If his feelings toward Blanche were friendship and admiration, we have strong evidence that toward other young ladies Geoffrey Chaucer could be something of a threat. In his old age he would speak of himself as having written “many a song and many a lecherous lay.” We have no reason to doubt the older Chaucer’s word. The venerable poet, notable for his dignified, unfanatical piety, had no reason to claim sins never committed, and no need to distort harmless ditties into lecherous lays. Moreover, Chaucer’s friend and fellow poet John Gower tells us, in a poem originally written for an audience that knew Chaucer intimately, that in “the flourës of his youthë” Chaucer was a disciple and poet of Venus and filled the countryside with “songës gladë.” Even if he were by nature disinclined to be a ladies’ man, his culture gave him hardly any choice. G. G. Coulton points out that conditions in the courts where Chaucer served made love affairs, Platonic friendships, requited or unrequited sexual passions “not so much natural as positively inevitable.” Coulton continues, “Within the narrow compass of a medieval castle, daily intercourse was proportionately closer, as differences of rank were more indelible than they are nowadays; and in a society where neither could seriously dream of marriage, Kate the Queen might listen all the more complacently
to the page’s love-carol as he crumbled the hounds their messes.”9
Two highborn ladies who were to be of importance in the life of Geoffrey Chaucer were the daughters of Sir Paon of Roet, a chevalier of Hainault. Roet was attached to the service of Queen Philippa when she came to England, and later attended her at the siege of Calais, when he was one of the two knights appointed to lead away the citizens she’d saved from Edward’s wrath. He also served as an official of the household of Marguerite, empress of Germany and countess of Hainault, sister of Queen Philippa. Sir Paon’s daughter Katherine, who married a man named Thomas Swynford, was to become John of Gaunt’s mistress, later his wife. Her sister Philippa was to become—sometime shortly before 1366—the wife of Geoffrey Chaucer.

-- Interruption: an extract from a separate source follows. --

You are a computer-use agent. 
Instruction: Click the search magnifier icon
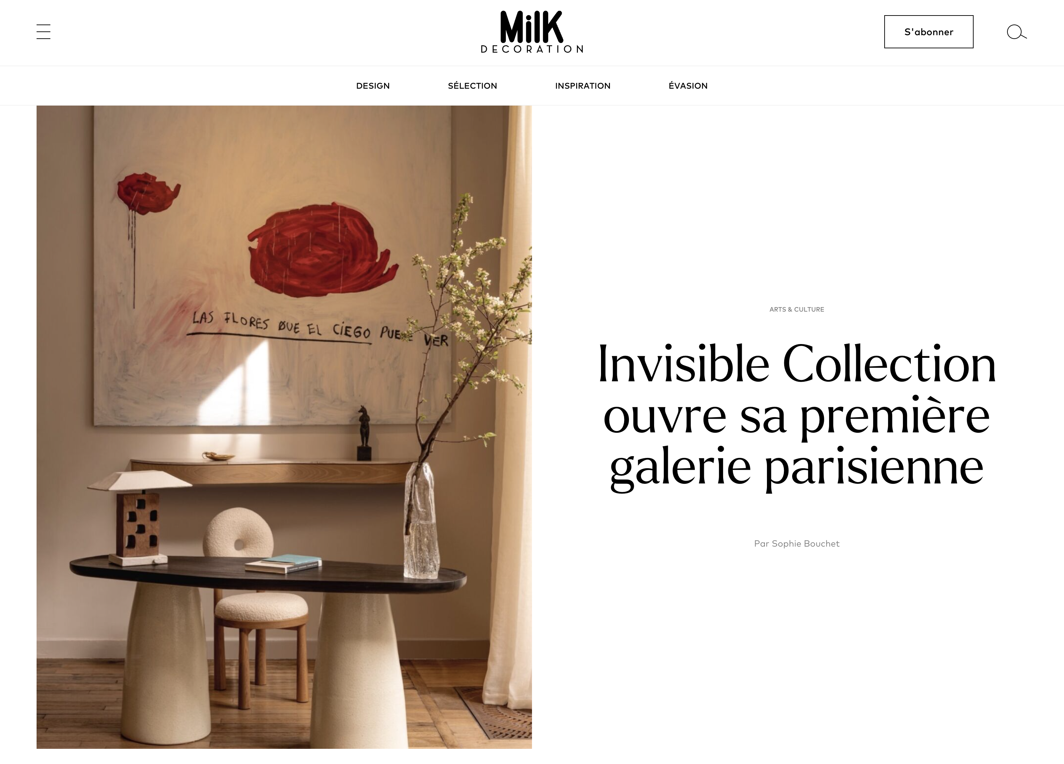pyautogui.click(x=1017, y=32)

It has sometimes been suggested, and perhaps rightly, that the romance between Chaucer and Philippa began as early as 1357 or so. The basis of the theory is a group of references, in the countess of Ulster’s Household Accounts, to gifts and expenditures on behalf of a lady called Philippa Pan’. The word “Pan’,” by this theory as originally brought forward, is short for panetaria, and means “mistress of the pantry.” In that form, at least, the theory won’t work. A careful search of records shows that Pan’ was never an abbreviation of panetaria;10 English pantries were run, in all cases we know of, by men, not women; the countess’s gifts to Philippa Pan’ include some which would be too fancy for a pantry mistress, for instance some furs for the St. George’s Day feast of 1358; and the abbreviation “Pan’” is more naturally explained as part of a family name, “Pantolf, Panetrie, Panter,” Manly says. But as a later scholar pointed out, “Pan’” may also abbreviate “Panetto,” a form of Sir Paon Roet’s name. It has more recently been identified as a possible abbreviation of Paon, Paonnet, and Payne, other known forms of Roet’s name.11 Thus, though the theory is commonly described as “discredited,” it is probably quite right. Chaucer and Philippa probably knew each other as teen-agers, and it may well have been to highborn, theoretically unreachable Philippa that Chaucer wrote some of his love songs.